En el otro lado del mundo y para estas mismas épocas, los japoneses organizan excursiones de domingo para ir a apreciar el musgo. Los pobrecitos deben estar cansados de las vistas magníficas al Monte Fuji, de los paseos en primavera bajo cientos de cerezos florecidos, y de las aguas termales de Jigokudani en las que los ya célebres macacos se refugian en invierno cubiertos de nieve. Por esto es que los japoneses caminan juntos por algún bosque hasta encontrar un claro cubierto por alfombras naturales de distintos tonos y texturas. Se arrodillan a examinarlas con el mismo espíritu reverencial con el que parecen hacerlo todo. Se miran admirándose y se sientan a escuchar al musgo. Nosotros solo podemos venir vez tras vez al mismo mar que todos escuchamos. Al mar que es solo agua cálida y paisaje turquesa, que no se parece en nada al límite azul de los mapas y que no es capaz de imponer entre nosotros frontera alguna. Al sumergirnos junto a los demás, lo único que perdemos es la sensación del peso con el que la gravedad nos castiga a todos.
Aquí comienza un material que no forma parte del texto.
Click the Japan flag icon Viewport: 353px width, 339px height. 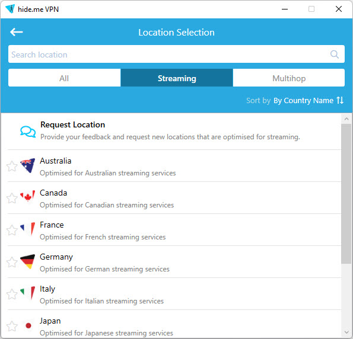[28, 325]
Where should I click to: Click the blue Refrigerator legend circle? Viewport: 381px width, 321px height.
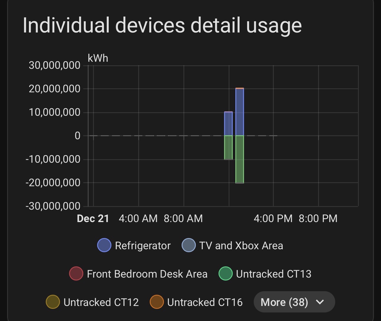pos(104,245)
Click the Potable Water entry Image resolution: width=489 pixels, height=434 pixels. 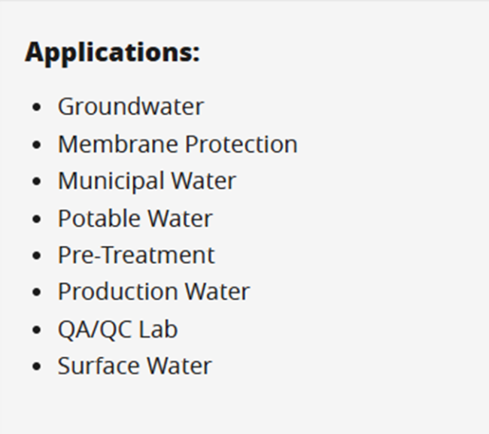tap(135, 218)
Estos días de playa y compañía nos dejan recalentados y reconvencidos que el mar no es dulce, como tampoco lo son los vecinos; solo que a ratos parecen ser incapaces de fiereza alguna.
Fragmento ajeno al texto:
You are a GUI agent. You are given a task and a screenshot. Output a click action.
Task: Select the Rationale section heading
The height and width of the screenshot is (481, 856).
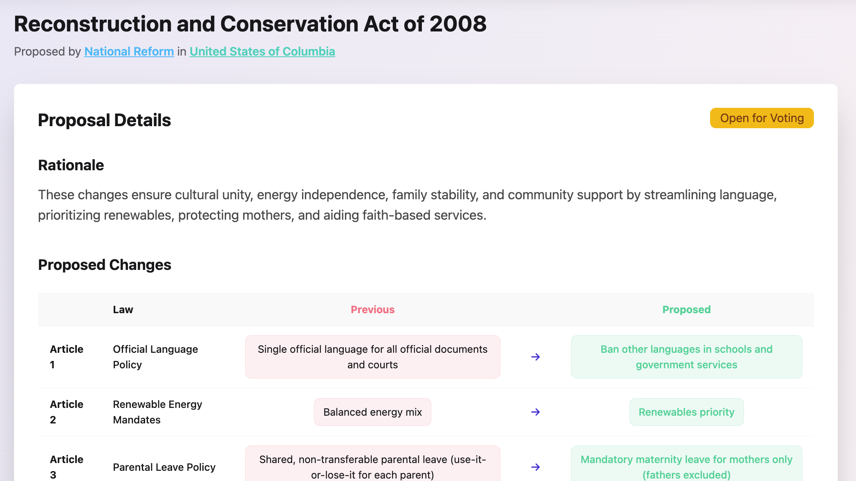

En la arena de alguna playa nuestra comunión con la naturaleza abraza el estruendo de cientos de voces acalladas por el ruido de las motoras acuáticas, por algún ladrido sofocado, por las canciones de moda, por el cantarino rozar de las fichas sobre alguna mesa de domino, por las risas de los niños, los rítmicos golpes de una pelotita sobre las paletas y las campanillas del vendedor de helados. Ahora el trance colectivo de una contemplación que alcanzamos solo través del aturdimiento es interrumpida por un sonido nuevo. A lo lejos alguien apunta a un helicóptero.